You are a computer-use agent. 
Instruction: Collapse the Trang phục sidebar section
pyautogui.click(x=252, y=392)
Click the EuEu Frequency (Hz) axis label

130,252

--------------------------------

__Task details__
Using the records above, copy exactly the lines from the one containing "Instruction: Collapse the" through the last, inclusive, and nothing else.

__Expected answer__
Instruction: Collapse the Trang phục sidebar section
pyautogui.click(x=252, y=392)
Click the EuEu Frequency (Hz) axis label

130,252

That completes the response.